Difficilement, la manta martyrise le tarmac pour s’extirper de la ligne de départ, ça glisse énormément, la première épingle gauche, le train avant souvire, je relance, agacé, mais la spéciale est longue, on va se refaire, droite « à fond » (pas aujourd’hui !!) et le gauche qui me permet de narguer ce grand mur en pierres qui m’accueillait sans délicatesse il y a quelques années…. Grand coup de câble pour l’épingle droite du village, j’enroule, exagérément, mais le plaisir passe aussi par là, je relance, une nouvelle pensée à dédé à laquelle j’ai promis qu’elle me verrait passer 2 fois en ce dimanche pluvieux, promesse tenue dédé !!! Le petit bout droit avant l’auberge, il en manque, en effet le moteur semble toussoter…. De nouveau, je me paye un freinage de merde au gauche du lavoir, mais, de nouveau, ça passe !!! L’épingle droite du carrefour, grosse glisse, on attaque le faux-plat qui précède la descente, ça va envoyer du pâté !! Léger frein pour le grand droite du plateau, gaz !! 3500 tours/minute, 4000 tours, pas plus…. J’insiste très brièvement, mais l’auto n’a plus de pêche, un regard vers Laurent, « Laisse tomber Zan, ça ne sert à rien de forcer et de casser quelque chose », il accompagne ses mots d’un geste du bras droit destiné à glisser le cahier de notes dans le filet de portière… Sage décision, je cale la 5 et on se laisse descendre gentiment jusqu’à l’arrivée, bien sûr je rive un œil dans mon rétro pour ne pas gêner le concurrent suivant, mais il ne nous rejoindra qu’au point stop.
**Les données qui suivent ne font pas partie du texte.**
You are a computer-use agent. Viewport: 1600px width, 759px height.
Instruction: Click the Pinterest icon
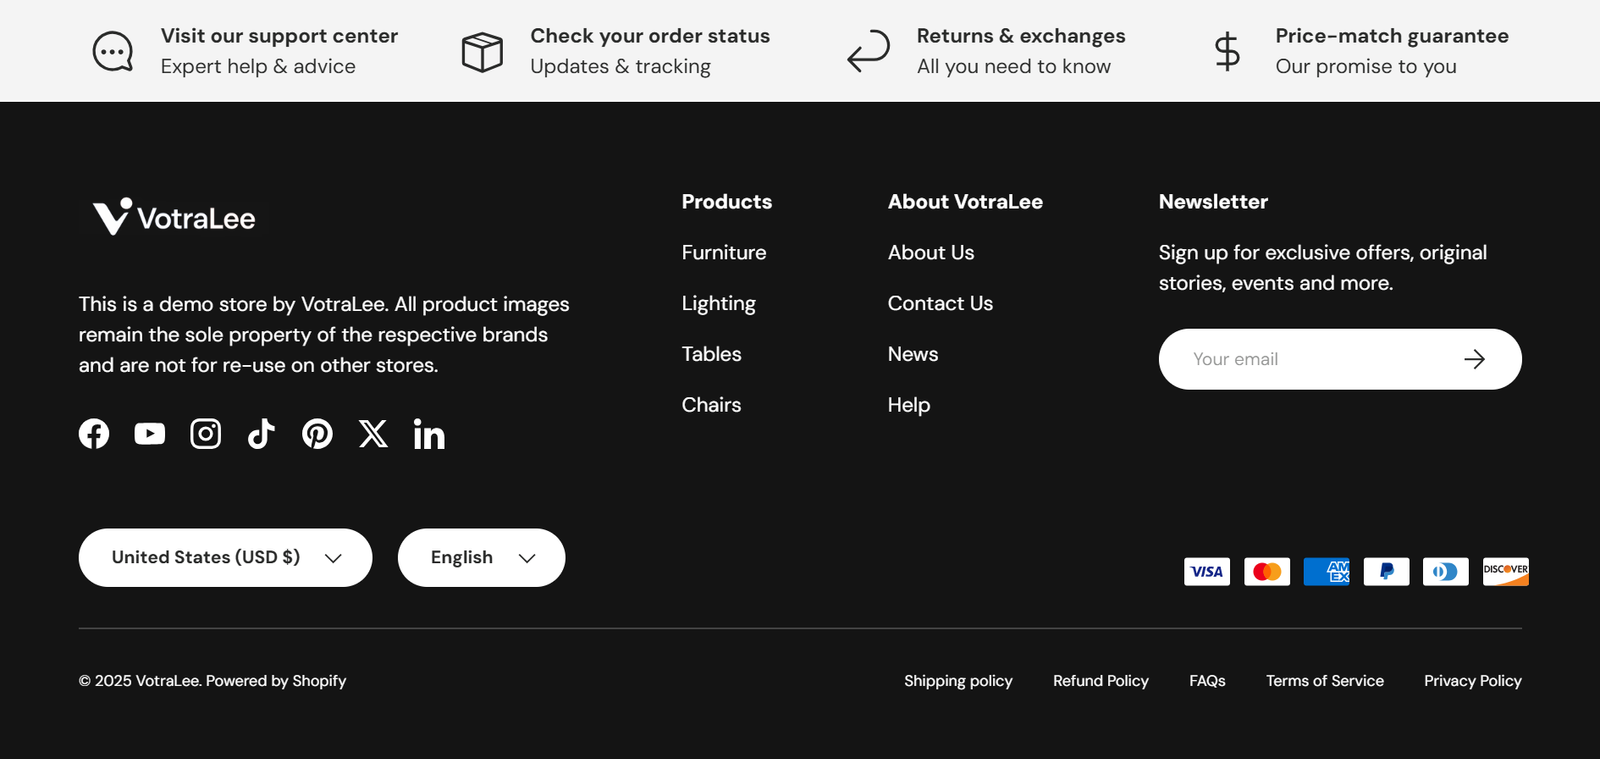317,434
Un brin déçus, mais tellement heureux d’avoir « remis ça » ensemble que c’est souriants que nous roulons vers le parc d’arrivée final. Une petite pause en bord de route, pour contacter notre Suisse préféré et lui narrer les derniers évènements, remettra en question notre entrée au parc de fin d’épreuve, en effet, Jean-claude, beaucoup plus déçu que nous, souhaite attaquer la partie de mécanique au plus tôt et débusquer ces loups qui ont hantés notre course de début de saison.
2 heures plus tard je regagne mon doux foyer alors que les entrailles de la Manta sont déjà exhibées à ce mécanicien tellement passionné et attachant. Rendez-vous est pris pour le Rallye de Venasque les 18 et 19 Avril en souhaitant passer un aussi sympathique week-end que celui qui vient de se terminer.
Denis Hugues
Ouaaaa j’ai beaucoup aimé !!! C’est top.
On s’y croirait vraiment dans cette manta !!!
Super !
Super récit qui m’ont fait remonté quelque souvenir de cette voiture atypique et de sont équipage comme un bidon d’essance posée sur le toit au rallye du mistral ou avoir entendu dire qu’il avait oublié les notes sur le toit au départ d’une special mais aussi de très beau passage en special.
Continiué a nous faire rêvez et au plaisir de revoir la mantat
Article très intéressant et super bien écrit ! On y était presque 🙂 !!
Bravo pour ce témoignage et à quand le prochain Jmi 🙂 ?
Merci. Pour le prochain, nous y travaillons déjà 😉
Roooh putin que c’est bon de te relire denis, je suis tombé par hazard sur cette page, et je me régale toujours autant de lire tes récits.
Que de souvenirs!!!
Me languis déjà de lire le récit du vénasque!